Pull out every line in the items below that contains the word "sidebar", and copy each of those lines in full.

** begin MATERIAL FOR THIS TASK **

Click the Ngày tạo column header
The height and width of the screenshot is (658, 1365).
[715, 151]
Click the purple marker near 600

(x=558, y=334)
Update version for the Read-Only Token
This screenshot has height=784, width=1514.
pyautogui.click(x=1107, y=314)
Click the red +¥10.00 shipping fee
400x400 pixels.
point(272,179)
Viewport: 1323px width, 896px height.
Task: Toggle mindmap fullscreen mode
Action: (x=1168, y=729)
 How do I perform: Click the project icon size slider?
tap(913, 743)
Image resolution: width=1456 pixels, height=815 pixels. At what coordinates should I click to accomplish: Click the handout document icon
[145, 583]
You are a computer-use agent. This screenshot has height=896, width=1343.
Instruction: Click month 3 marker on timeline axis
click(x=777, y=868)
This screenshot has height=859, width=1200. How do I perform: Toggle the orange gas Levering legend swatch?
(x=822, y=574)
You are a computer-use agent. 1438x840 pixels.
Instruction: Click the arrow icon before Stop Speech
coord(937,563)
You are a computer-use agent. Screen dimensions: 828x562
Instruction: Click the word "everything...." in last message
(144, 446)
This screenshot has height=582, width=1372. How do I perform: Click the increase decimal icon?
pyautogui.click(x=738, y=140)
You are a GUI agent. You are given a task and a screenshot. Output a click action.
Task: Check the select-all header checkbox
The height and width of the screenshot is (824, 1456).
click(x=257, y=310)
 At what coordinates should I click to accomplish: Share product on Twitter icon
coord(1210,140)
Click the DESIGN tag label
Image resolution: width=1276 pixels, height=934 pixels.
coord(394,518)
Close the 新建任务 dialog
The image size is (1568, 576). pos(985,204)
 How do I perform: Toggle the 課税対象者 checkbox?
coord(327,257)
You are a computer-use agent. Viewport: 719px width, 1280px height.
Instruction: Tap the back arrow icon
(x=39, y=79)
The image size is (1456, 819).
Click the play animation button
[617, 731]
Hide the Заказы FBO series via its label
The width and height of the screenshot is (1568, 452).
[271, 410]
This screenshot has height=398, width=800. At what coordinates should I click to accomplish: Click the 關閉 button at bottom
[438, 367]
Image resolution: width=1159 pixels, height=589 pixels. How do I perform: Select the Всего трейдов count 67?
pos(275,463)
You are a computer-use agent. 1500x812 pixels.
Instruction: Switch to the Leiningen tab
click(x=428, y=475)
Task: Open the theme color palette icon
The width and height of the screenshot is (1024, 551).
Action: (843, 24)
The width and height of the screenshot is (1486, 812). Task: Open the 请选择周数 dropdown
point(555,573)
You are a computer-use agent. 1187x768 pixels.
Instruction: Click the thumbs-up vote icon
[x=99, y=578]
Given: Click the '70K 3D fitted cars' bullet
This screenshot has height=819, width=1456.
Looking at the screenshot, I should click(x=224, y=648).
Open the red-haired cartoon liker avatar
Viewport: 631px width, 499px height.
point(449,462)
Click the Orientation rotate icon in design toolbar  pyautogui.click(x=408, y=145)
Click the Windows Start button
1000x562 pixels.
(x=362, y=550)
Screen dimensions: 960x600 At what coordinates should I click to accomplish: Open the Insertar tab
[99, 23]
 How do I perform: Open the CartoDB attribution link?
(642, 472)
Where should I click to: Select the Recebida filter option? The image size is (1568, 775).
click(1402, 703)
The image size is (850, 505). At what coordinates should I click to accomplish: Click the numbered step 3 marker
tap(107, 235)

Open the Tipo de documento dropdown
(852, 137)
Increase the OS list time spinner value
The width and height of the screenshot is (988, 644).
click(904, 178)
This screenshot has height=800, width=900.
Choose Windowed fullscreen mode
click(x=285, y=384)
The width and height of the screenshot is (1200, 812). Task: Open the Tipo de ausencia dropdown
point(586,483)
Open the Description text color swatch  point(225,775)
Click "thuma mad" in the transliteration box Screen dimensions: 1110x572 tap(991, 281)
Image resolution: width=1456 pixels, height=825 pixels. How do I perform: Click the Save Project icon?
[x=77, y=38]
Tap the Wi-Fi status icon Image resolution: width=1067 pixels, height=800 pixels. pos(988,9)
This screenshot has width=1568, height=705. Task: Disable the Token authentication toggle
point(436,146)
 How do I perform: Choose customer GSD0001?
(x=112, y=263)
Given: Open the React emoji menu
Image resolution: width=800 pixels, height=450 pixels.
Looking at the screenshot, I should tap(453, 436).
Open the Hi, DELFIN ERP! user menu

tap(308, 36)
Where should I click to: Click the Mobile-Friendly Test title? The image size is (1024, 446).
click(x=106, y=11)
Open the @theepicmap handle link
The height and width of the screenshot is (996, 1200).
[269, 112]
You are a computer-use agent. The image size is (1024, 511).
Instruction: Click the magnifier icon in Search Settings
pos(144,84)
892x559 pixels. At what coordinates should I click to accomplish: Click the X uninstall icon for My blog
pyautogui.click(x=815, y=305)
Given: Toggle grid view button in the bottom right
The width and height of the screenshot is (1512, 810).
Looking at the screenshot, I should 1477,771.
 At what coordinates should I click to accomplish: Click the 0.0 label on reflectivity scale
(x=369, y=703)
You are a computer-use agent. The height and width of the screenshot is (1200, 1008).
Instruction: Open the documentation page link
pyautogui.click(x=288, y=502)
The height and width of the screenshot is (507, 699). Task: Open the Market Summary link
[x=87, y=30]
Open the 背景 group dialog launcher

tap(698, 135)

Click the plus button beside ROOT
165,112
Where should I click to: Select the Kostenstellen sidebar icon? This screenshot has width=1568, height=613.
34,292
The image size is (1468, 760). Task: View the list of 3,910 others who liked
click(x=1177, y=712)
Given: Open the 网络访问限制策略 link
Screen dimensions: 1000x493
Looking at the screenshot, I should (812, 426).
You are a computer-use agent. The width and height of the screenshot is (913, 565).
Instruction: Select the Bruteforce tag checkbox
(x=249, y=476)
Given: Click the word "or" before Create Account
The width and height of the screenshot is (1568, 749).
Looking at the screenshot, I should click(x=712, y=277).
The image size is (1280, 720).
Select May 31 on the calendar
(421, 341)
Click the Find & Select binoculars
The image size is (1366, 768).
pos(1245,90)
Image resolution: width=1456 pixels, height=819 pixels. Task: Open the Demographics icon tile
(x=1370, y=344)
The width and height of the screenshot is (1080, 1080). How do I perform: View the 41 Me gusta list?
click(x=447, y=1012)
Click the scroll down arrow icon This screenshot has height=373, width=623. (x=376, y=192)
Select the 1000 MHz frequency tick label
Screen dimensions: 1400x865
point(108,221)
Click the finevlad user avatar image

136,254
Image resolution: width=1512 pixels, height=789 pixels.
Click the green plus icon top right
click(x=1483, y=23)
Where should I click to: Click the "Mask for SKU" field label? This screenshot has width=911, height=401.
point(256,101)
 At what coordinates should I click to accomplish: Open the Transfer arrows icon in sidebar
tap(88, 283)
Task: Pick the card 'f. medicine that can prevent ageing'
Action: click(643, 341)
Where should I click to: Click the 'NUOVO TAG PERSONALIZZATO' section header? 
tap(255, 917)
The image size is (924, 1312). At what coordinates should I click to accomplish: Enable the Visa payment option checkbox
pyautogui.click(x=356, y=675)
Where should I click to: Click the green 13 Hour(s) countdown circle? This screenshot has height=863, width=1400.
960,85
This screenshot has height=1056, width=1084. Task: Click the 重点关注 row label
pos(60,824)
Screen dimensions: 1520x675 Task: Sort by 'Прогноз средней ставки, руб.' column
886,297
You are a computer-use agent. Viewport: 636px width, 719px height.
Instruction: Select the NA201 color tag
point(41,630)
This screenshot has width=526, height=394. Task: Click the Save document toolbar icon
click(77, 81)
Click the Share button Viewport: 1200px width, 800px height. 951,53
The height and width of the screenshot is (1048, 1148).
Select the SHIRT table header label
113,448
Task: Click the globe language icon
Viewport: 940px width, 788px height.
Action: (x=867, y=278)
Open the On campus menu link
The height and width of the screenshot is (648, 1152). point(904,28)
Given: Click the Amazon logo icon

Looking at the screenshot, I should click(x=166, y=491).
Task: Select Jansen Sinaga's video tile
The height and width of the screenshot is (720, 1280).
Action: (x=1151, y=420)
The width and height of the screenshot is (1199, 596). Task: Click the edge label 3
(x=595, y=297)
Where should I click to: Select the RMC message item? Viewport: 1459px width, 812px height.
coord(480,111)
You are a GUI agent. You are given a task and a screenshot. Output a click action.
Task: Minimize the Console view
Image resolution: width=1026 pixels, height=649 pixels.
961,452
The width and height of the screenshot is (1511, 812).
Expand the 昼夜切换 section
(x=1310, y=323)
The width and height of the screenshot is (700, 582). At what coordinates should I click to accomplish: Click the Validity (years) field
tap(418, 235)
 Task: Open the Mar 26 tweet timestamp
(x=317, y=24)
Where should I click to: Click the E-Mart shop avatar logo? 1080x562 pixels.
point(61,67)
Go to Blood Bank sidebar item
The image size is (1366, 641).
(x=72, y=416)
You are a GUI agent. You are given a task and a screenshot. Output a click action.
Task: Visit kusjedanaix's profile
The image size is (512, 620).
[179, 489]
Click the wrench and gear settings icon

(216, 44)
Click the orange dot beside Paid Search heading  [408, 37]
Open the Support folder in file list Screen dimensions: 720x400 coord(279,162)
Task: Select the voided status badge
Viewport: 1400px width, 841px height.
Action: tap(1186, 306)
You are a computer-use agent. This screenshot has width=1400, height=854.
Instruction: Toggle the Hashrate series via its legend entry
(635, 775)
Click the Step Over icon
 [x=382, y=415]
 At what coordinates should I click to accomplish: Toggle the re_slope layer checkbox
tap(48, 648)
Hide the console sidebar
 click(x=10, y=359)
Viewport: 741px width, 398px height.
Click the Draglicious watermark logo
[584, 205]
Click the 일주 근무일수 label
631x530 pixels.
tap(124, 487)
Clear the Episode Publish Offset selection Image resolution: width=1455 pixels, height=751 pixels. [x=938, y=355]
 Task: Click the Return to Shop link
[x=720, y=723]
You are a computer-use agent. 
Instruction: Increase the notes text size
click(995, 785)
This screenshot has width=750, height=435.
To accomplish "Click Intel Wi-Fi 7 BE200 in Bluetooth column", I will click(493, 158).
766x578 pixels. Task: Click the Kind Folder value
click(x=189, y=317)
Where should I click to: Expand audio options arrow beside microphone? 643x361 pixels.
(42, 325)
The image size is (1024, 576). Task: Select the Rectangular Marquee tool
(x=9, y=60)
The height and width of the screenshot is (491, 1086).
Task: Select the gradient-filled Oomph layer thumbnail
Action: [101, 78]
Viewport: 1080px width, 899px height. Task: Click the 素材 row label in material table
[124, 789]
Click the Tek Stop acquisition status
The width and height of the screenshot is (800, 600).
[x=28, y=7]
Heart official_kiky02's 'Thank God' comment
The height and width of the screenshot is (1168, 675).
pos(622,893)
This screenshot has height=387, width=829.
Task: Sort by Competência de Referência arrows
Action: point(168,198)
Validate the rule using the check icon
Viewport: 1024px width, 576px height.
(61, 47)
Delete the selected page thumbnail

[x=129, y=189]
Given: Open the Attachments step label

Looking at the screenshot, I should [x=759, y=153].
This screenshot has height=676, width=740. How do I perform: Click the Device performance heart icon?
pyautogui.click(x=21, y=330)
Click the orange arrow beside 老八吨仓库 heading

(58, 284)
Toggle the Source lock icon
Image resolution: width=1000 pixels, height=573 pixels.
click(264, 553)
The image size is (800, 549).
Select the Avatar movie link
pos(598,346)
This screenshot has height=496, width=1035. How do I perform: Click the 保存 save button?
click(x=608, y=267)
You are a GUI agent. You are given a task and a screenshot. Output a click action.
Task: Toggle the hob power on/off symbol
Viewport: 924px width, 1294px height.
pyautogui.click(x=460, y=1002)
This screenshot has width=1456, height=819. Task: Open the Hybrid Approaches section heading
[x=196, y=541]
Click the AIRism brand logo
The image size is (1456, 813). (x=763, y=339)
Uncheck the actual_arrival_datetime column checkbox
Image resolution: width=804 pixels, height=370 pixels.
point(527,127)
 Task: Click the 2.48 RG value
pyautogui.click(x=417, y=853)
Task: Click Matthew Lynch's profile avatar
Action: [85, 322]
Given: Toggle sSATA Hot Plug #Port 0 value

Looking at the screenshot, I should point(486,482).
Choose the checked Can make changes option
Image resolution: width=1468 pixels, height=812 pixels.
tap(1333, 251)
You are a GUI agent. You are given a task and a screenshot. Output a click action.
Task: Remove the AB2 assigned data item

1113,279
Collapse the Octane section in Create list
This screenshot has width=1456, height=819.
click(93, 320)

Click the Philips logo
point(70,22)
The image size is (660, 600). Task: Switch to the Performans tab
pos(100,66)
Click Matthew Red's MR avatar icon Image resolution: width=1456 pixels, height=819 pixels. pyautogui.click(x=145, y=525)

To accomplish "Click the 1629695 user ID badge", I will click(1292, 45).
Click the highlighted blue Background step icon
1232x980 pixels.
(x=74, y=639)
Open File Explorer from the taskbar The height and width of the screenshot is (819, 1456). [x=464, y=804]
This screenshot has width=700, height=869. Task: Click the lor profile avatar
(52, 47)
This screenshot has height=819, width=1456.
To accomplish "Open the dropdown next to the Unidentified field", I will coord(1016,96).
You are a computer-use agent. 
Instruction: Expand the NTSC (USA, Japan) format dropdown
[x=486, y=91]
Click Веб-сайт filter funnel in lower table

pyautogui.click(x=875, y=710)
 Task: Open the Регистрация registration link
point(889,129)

** end MATERIAL FOR THIS TASK **

— OUTPUT FOR THIS TASK —
Where should I click to: Select the Kostenstellen sidebar icon? This screenshot has width=1568, height=613.
 At what coordinates should I click to accomplish: Open the Transfer arrows icon in sidebar
Go to Blood Bank sidebar item
Hide the console sidebar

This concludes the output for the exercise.